[act-ma] 9/23 "Cultures of War", John Dower, MIT (Th)
Martin Voelker
nouturnradio at yahoo.com
Tue Sep 21 07:30:19 PDT 2010
Thursday, September 23, 2010, 6 p.m.
"Cultures of War" Book Talk
by Professor John Dower
Speaker: Professor John Dower
Time: 6:00p–8:00p
Location at MIT: W20-306, Student Center, Twenty Chimneys
Professor John Dower will speak about his new book "Cultures of War: Pearl Harbor, Hiroshima, 9-11, and Iraq". Copies of "Cultures of War" will be available for signing following the talk.
John W. Dower, author of Cultures of War, has also written Embracing Defeat (winner of the National Book Award and the Pulitzer Prize), War without Mercy (winner of the National Book Critics Circle Award), as well as many other books on Japan. He is professor emeritus of history at MIT and founder/co-director of the online Visualizing Cultures project, established at MIT in 2002 and dedicated to the presentation of image-driven scholarship on East Asia in the modern world.

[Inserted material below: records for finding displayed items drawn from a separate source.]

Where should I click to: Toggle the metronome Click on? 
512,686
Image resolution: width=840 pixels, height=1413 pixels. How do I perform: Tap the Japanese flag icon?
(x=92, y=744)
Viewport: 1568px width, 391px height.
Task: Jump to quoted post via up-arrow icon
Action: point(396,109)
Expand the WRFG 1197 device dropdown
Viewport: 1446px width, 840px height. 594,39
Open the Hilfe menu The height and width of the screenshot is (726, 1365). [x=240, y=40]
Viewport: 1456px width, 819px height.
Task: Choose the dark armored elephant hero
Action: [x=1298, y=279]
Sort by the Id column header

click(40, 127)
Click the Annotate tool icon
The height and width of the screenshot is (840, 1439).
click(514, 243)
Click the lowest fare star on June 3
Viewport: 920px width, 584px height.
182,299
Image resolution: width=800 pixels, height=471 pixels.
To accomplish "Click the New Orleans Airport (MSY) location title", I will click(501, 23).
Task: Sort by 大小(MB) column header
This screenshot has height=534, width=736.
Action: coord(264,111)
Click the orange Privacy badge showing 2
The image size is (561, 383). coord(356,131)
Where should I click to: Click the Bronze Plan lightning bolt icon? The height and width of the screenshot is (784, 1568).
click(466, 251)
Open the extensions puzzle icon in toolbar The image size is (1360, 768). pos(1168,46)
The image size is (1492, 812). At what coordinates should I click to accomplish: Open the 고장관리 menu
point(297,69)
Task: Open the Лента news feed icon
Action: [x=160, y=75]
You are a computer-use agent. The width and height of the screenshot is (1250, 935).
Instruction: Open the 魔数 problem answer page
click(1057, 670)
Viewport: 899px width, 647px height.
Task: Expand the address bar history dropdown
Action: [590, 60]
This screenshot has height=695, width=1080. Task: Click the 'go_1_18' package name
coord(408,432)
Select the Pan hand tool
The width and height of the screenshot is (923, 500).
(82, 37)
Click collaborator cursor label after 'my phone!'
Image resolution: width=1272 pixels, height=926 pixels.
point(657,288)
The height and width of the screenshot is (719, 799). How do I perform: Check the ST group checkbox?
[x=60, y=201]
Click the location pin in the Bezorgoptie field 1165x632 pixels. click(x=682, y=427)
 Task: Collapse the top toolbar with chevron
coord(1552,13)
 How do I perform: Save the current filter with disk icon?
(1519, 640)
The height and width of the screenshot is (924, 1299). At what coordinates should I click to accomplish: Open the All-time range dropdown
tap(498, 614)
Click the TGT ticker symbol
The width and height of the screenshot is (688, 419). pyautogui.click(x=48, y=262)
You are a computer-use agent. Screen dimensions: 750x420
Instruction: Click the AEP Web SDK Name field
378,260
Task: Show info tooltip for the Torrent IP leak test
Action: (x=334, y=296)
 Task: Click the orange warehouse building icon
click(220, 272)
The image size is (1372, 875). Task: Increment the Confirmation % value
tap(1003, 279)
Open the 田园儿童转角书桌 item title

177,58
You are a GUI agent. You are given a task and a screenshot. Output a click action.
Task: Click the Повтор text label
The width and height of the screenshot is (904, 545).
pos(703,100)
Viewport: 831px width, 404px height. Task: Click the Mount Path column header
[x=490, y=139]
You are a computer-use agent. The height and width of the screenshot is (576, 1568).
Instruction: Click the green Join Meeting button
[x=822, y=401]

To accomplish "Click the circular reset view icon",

Open to: the general public
Sponsor(s): MISTI, Center for International Studies, MIT Japan Program, Japan Society of Boston
There's a good article about the book here: http://web.mit.edu/newsoffice/2010/cultures-of-war-0915.html
excerpt:
"The book is partly a critique of American foreign policy of the last decade, and partly an argument against the notion that America’s wars in Afghanistan and Iraq reflect a newly emerging “clash of civilizations” primarily driven by cultural or religious conflict, an idea popularized by the late political scientist Samuel Huntington, among others. If it were a new clash, Dower believes, American leaders would not have been recycling such familiar tropes. Moreover, asserts Dower, in launching war in Iraq, America became enveloped in the same irrational “culture of war” as its past enemies. Whereas the 20th-century historian Samuel Eliot Morison once derided Japan’s “strategic imbecility” in attacking Pearl Harbor in December 1941, Dower thinks the United States displayed the same quality by attacking Iraq."